A freight forwarder received quotes from major shipping companies for European routes in March on the 19th. Maersk has announced a price increase to $4,000 starting March 3, Mediterranean Shipping Company (MSC) has announced a price increase to $4,340 in the first half of March, Ocean Network Express (ONE) has announced a price increase to $4,016 in the first half of March, and Hapag-Lloyd has announced a price increase to $4,100 for the entire month of March. It is understood that customers with large volumes of cargo can obtain lower freight rates.

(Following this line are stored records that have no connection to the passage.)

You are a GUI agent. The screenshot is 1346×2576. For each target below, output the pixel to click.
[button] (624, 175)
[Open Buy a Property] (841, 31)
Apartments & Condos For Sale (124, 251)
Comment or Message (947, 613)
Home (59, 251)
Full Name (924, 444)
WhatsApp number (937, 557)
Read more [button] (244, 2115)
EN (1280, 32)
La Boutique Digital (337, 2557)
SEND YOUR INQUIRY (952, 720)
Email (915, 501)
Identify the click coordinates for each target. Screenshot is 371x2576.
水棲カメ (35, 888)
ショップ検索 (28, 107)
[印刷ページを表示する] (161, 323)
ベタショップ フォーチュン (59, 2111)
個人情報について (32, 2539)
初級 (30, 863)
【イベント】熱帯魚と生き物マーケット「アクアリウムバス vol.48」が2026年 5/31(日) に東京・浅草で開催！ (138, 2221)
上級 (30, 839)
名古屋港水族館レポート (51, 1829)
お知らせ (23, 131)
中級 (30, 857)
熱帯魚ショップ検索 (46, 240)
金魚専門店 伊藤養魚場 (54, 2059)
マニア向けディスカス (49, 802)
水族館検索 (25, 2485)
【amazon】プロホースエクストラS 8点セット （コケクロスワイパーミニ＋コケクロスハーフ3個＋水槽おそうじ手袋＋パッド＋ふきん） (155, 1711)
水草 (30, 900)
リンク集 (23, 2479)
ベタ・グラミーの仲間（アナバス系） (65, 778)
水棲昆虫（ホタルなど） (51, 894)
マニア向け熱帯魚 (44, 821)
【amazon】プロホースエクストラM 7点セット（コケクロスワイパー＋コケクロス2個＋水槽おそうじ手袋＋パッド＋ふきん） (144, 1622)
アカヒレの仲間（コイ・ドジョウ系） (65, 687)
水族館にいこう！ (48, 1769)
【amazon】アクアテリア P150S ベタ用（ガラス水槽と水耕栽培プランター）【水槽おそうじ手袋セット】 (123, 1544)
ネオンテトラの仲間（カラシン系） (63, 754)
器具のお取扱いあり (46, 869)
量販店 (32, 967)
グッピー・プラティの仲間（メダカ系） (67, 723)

Simple: 02-21 09:57:02 Former Chairman of Yang Ming Marine Transport Corp., Mr. Hsieh Huey-chuan, along with other industry insiders, have indicated that over the past year, the European shipping routes have seen a significant amount of cargo being imported in advance due to the Red Sea crisis and tariff issues, resulting in a relative decrease in cargo volume this year. Should the Russia-Ukraine war come to an end and reconstruction efforts begin in both regions, leading to an increase in cargo volume, it would be beneficial for both the European and Mediterranean shipping routes. In the long term, the end of the war would help the European Union to lower energy costs, mitigate inflation, improve the economic situation and purchasing power within the Eurozone, and consequently increase cargo volume. Additionally, it has been reported that the United States and Russia have reached a consensus to each form negotiation teams to seek a lasting and mutually acceptable solution to end the Russia-Ukraine war as soon as possible. In this regard, several shipping companies and freight forwarders have speculated that the United States, eager to secure 50% of Ukraine's rare earth minerals, will make every effort to facilitate a ceasefire agreement between Russia and Ukraine. However, another variable for the European shipping routes is the Red Sea crisis. With the second phase of ceasefire negotiations in Gaza set to commence this week between Israel and Hamas, if the Red Sea can resume navigation in the second or third quarter of this year, releasing over 10% of the excess shipping capacity, it will impact freight rates, and the shipping industry will be on edge.